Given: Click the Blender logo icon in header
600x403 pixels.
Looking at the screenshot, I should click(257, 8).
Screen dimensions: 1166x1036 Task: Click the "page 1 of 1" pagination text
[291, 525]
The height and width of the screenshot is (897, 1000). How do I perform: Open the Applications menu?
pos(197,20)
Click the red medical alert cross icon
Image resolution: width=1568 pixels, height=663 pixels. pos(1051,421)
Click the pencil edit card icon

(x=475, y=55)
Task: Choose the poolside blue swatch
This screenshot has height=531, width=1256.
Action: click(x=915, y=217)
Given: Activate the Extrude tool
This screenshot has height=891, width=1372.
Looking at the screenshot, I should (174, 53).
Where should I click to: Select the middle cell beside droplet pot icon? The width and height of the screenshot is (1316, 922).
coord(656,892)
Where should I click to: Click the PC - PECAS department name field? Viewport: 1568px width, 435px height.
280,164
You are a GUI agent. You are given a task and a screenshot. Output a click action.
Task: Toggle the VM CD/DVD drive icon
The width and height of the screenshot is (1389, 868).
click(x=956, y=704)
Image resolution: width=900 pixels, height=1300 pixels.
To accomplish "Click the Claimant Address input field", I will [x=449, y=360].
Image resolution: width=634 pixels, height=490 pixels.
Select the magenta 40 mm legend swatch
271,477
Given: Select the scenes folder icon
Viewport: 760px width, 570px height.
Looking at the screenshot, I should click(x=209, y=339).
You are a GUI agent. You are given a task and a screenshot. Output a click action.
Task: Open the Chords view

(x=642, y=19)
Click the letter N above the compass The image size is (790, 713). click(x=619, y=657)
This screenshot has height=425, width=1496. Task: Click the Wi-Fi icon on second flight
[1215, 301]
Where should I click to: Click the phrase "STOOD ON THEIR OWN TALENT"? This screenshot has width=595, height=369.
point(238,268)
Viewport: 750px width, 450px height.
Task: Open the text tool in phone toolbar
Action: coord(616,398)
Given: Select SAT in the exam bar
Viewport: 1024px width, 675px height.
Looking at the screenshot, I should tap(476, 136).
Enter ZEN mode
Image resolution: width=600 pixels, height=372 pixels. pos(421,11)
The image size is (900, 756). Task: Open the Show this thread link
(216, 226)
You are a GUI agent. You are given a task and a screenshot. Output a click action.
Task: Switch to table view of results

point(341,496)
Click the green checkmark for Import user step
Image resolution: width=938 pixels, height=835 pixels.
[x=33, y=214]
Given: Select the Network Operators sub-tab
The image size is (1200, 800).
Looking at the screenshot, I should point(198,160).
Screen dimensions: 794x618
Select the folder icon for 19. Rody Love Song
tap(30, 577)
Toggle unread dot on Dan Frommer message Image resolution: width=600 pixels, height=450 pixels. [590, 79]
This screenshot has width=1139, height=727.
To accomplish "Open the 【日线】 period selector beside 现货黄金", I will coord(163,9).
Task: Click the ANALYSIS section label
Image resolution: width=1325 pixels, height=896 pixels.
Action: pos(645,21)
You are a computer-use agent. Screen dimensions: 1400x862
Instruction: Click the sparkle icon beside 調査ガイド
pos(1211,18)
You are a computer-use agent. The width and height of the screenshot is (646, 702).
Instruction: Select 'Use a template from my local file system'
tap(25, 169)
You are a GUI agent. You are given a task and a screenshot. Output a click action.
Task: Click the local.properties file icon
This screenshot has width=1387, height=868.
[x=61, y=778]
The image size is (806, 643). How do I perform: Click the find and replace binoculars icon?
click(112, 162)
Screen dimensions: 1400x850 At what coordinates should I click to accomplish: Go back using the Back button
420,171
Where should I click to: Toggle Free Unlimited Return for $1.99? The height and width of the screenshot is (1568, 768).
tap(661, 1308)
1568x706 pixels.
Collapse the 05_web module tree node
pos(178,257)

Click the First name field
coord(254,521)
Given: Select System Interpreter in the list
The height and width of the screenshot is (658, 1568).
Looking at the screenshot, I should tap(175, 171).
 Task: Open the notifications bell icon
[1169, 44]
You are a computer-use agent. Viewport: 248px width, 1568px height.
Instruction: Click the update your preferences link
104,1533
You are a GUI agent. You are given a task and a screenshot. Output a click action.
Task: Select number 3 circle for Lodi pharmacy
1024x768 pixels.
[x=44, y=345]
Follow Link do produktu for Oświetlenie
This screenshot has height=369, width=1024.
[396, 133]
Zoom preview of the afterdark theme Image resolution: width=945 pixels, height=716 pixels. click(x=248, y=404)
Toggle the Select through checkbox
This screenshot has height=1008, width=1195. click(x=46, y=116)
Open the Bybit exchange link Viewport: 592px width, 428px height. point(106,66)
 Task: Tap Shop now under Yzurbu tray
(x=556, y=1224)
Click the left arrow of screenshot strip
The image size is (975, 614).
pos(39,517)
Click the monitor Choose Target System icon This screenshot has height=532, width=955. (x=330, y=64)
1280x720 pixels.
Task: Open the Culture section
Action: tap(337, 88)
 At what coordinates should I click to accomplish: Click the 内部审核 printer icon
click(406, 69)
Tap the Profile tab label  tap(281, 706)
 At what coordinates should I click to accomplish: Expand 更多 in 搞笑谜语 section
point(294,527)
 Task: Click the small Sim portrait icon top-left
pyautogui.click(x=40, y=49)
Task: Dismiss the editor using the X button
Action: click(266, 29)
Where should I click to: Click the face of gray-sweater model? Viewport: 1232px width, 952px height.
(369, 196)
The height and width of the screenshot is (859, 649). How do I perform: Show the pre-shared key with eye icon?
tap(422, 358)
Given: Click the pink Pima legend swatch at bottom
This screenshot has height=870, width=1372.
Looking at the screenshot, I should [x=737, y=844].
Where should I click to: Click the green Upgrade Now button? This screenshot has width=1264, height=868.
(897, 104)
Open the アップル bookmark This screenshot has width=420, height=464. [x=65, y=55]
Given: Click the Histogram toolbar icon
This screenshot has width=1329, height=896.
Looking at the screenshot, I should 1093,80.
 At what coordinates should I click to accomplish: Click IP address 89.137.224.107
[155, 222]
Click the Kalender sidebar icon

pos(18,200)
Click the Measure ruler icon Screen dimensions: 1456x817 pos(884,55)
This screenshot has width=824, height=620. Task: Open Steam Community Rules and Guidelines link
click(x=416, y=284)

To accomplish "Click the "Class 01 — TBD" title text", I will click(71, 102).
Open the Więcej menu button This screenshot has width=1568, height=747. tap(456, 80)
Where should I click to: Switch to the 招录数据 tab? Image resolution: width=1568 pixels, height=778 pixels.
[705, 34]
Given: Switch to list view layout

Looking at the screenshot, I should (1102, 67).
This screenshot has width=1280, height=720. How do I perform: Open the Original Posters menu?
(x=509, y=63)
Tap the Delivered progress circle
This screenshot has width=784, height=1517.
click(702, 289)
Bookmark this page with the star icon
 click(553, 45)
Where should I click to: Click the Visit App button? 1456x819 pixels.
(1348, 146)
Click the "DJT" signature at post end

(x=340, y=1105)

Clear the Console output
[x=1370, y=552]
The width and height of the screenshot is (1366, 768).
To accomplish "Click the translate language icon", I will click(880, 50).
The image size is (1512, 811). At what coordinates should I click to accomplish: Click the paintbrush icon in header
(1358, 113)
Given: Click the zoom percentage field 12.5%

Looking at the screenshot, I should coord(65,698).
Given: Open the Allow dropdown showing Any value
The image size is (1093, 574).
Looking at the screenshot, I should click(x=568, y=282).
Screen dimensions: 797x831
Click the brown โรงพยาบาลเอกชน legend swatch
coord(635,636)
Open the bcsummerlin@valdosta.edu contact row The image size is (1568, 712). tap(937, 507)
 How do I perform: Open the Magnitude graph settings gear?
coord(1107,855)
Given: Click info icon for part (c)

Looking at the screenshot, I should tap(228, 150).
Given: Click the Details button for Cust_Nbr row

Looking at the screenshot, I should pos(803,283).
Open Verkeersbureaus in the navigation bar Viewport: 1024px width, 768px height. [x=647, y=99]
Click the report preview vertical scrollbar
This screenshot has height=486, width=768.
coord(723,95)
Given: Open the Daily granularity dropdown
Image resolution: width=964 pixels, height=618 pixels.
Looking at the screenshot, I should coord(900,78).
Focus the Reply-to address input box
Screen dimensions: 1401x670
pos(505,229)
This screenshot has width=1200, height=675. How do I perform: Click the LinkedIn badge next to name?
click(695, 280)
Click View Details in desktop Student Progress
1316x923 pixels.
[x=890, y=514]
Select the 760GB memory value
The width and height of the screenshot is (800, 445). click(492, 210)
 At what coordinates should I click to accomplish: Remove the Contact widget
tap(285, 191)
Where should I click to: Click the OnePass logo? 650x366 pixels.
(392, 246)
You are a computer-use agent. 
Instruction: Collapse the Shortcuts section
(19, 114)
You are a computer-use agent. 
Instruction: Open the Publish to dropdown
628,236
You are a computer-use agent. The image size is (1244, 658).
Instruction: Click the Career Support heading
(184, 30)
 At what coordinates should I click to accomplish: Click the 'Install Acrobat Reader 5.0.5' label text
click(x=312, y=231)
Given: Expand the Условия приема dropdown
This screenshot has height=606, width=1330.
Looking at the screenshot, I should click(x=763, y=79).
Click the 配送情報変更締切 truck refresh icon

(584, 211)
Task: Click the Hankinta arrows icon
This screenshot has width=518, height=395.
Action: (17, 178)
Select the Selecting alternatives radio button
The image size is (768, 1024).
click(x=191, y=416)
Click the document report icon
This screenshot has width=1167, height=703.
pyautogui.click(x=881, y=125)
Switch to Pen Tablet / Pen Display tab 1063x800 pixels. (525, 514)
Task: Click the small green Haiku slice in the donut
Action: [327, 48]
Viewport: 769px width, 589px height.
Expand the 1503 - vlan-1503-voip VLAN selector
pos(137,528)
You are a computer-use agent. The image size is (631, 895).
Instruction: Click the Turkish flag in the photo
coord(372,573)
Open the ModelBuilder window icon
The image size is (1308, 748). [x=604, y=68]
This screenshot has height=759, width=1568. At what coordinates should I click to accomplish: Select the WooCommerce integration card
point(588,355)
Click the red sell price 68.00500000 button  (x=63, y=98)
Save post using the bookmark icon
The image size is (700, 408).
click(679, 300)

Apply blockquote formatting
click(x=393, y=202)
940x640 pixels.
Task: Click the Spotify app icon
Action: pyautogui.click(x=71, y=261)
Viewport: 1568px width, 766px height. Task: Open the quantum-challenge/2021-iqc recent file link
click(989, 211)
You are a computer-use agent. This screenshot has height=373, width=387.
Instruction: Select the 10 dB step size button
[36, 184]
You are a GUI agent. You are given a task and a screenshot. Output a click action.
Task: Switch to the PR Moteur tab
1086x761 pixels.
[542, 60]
┄┄┄┄┄┄┄┄┄┄
### PROBLEM REQUIREMENTS
Render the lines that open with the line containing "Given: Open the Allow" and close with the line containing "Looking at the screenshot, I should tap(228, 150)." as a JSON list of strings, one string per line and no blank lines.

### ANSWER
[
  "Given: Open the Allow dropdown showing Any value",
  "The image size is (1093, 574).",
  "Looking at the screenshot, I should click(x=568, y=282).",
  "Screen dimensions: 797x831",
  "Click the brown โรงพยาบาลเอกชน legend swatch",
  "coord(635,636)",
  "Open the bcsummerlin@valdosta.edu contact row The image size is (1568, 712). tap(937, 507)",
  " How do I perform: Open the Magnitude graph settings gear?",
  "coord(1107,855)",
  "Given: Click info icon for part (c)",
  "Looking at the screenshot, I should tap(228, 150)."
]